Tree Cutting Plans Sparks Opposition - NBC 7 San Diego

Tree Cutting Plans Sparks Opposition



    Tree Cutting Plans Sparks Opposition
    Monica Dean

    Chain saws are buzzing in Scripps Ranch this week.
    The first of dozens of towering eucalyptus trees were cut down Monday because of safety concerns. Some residents, though, are saying that the trees wont go without a fight.

    Fifty-six trees slated to be cut down in a condo community called the Grove.
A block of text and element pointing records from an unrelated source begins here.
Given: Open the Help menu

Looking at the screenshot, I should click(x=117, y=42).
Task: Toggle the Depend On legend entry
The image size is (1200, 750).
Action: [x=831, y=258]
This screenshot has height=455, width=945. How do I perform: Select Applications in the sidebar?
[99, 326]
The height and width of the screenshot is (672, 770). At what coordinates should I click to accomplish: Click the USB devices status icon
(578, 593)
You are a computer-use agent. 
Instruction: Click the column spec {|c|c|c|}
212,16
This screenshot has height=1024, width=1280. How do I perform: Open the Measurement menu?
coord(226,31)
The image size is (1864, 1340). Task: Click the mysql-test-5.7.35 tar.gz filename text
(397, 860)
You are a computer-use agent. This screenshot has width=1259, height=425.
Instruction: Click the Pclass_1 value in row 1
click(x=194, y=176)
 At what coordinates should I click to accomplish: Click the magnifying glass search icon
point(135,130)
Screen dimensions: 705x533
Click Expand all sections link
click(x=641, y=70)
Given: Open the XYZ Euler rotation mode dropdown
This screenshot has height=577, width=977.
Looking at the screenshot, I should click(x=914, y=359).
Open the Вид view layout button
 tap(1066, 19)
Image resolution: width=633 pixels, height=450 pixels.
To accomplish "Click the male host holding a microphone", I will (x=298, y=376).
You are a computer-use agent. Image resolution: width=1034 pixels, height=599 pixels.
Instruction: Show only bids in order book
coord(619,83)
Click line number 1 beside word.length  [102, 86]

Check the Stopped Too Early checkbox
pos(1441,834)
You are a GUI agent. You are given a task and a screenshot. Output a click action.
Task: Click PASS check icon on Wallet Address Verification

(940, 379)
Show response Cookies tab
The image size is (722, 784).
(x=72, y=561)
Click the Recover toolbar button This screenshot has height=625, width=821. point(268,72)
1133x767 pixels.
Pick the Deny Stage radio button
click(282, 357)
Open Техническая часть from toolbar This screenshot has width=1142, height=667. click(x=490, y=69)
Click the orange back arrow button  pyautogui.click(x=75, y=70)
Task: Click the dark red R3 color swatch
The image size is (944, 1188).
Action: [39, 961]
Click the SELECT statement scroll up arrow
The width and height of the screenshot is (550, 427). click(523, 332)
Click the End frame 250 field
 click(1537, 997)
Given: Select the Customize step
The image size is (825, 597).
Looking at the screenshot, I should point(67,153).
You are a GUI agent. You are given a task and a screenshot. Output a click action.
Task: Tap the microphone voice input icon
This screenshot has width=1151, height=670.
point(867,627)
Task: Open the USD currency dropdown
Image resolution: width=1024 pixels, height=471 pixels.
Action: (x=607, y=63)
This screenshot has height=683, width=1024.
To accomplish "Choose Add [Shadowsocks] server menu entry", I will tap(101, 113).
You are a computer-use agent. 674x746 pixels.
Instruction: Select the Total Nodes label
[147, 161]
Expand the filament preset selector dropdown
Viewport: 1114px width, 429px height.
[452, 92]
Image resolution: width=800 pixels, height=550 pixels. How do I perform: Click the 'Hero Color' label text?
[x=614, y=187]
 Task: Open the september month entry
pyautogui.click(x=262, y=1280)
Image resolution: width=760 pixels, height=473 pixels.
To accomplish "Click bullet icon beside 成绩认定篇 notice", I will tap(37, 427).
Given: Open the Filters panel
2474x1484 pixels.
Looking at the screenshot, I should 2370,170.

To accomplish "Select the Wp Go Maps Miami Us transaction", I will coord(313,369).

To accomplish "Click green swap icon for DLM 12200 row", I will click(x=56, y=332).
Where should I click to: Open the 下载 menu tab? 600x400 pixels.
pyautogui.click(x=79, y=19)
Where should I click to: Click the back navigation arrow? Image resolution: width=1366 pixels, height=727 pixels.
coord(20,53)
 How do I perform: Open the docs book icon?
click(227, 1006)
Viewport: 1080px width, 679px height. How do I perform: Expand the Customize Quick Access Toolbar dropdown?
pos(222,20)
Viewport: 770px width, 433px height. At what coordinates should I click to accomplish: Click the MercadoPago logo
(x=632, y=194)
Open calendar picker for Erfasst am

More than half-dozen trees have fallen in the past few months, and the community's board of directors said they believe the trees to be a safety risk.

    Some residents, however, are outraged, and are posting signs and protesting.

    "This grove has withstood all kinds of inclement weather, and unfortunately, when one came down, that apparently panicked our board of directors," said Laurie Hamilton, who has called the Grove home for nearly 38 years

    Tree Cutting Plans Sparks Opposition

    [DGO] Tree Cutting Plans Sparks Opposition
    Chain saws are buzzing in Scripps Ranch this week.
    (Published Monday, Feb. 15, 2010)

    In December a giant eucalyptus tree crashed into one of complex's 146 units. No one was hurt. Some residents said they were concerned about their safety.

    "Yeah, it's pretty annoying how they're over there," resident James Lapay said about the protestors. "Save the trees? How about save the people from getting hit by the trees."

    In a letter to homeowners, the board said that a vast quantity of trees need to be removed to keep property and residents safe.

    "A few times already they've fallen in the alley way over there," Lapay said. "They fell on a condo over there, and imagine if it goes through the condo and kills some kids."

    Critics, though, are arguing that the designation more than 200 trees for removal is excessive.

    "There are probably 8 or 10 trees we agree should come down, but not 208," Scripps Ranch resident Robert Bacon said. "That's half the whole grove!"

    Crews said the job will take all week and may require the use of a crane to help remove some of the larger trees.

    For their part, protesters said they're going to try for an injunction to stop the cutting.